Records for the task START
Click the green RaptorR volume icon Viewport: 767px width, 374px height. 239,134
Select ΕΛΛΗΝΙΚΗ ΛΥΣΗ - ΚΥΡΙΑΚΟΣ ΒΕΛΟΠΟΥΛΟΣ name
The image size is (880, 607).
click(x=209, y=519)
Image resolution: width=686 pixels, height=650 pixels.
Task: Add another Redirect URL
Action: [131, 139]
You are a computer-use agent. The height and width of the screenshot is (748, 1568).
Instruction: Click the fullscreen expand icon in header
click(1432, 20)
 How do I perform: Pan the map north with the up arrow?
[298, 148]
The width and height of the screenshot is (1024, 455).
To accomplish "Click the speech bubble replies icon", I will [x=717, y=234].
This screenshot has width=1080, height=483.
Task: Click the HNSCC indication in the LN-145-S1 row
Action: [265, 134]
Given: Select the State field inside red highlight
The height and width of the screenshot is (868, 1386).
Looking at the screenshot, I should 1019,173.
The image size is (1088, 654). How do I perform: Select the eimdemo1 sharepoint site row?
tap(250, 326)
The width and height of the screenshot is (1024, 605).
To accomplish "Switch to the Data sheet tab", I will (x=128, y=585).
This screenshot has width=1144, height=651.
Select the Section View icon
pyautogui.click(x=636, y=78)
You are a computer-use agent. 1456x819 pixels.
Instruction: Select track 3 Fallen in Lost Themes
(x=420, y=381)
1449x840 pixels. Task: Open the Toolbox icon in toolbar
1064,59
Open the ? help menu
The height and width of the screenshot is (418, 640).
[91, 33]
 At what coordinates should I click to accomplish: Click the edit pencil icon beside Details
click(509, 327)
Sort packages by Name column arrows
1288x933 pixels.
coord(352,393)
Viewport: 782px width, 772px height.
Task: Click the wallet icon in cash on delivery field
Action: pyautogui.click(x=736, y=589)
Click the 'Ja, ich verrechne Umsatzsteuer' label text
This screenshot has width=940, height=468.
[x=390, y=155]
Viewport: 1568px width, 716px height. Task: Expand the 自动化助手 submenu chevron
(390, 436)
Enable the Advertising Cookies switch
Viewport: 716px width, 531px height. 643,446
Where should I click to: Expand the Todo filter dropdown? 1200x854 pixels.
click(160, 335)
Records for the task END
#### Required work
Your response must consist of every line above, reproduced exactly.

#### Solution to this problem
Click the green RaptorR volume icon Viewport: 767px width, 374px height. 239,134
Select ΕΛΛΗΝΙΚΗ ΛΥΣΗ - ΚΥΡΙΑΚΟΣ ΒΕΛΟΠΟΥΛΟΣ name
The image size is (880, 607).
click(x=209, y=519)
Image resolution: width=686 pixels, height=650 pixels.
Task: Add another Redirect URL
Action: [131, 139]
You are a computer-use agent. The height and width of the screenshot is (748, 1568).
Instruction: Click the fullscreen expand icon in header
click(1432, 20)
 How do I perform: Pan the map north with the up arrow?
[298, 148]
The width and height of the screenshot is (1024, 455).
To accomplish "Click the speech bubble replies icon", I will [x=717, y=234].
This screenshot has width=1080, height=483.
Task: Click the HNSCC indication in the LN-145-S1 row
Action: [265, 134]
Given: Select the State field inside red highlight
The height and width of the screenshot is (868, 1386).
Looking at the screenshot, I should 1019,173.
The image size is (1088, 654). How do I perform: Select the eimdemo1 sharepoint site row?
tap(250, 326)
The width and height of the screenshot is (1024, 605).
To accomplish "Switch to the Data sheet tab", I will (x=128, y=585).
This screenshot has width=1144, height=651.
Select the Section View icon
pyautogui.click(x=636, y=78)
You are a computer-use agent. 1456x819 pixels.
Instruction: Select track 3 Fallen in Lost Themes
(x=420, y=381)
1449x840 pixels. Task: Open the Toolbox icon in toolbar
1064,59
Open the ? help menu
The height and width of the screenshot is (418, 640).
[91, 33]
 At what coordinates should I click to accomplish: Click the edit pencil icon beside Details
click(509, 327)
Sort packages by Name column arrows
1288x933 pixels.
coord(352,393)
Viewport: 782px width, 772px height.
Task: Click the wallet icon in cash on delivery field
Action: pyautogui.click(x=736, y=589)
Click the 'Ja, ich verrechne Umsatzsteuer' label text
This screenshot has width=940, height=468.
[x=390, y=155]
Viewport: 1568px width, 716px height. Task: Expand the 自动化助手 submenu chevron
(390, 436)
Enable the Advertising Cookies switch
Viewport: 716px width, 531px height. 643,446
Where should I click to: Expand the Todo filter dropdown? 1200x854 pixels.
click(160, 335)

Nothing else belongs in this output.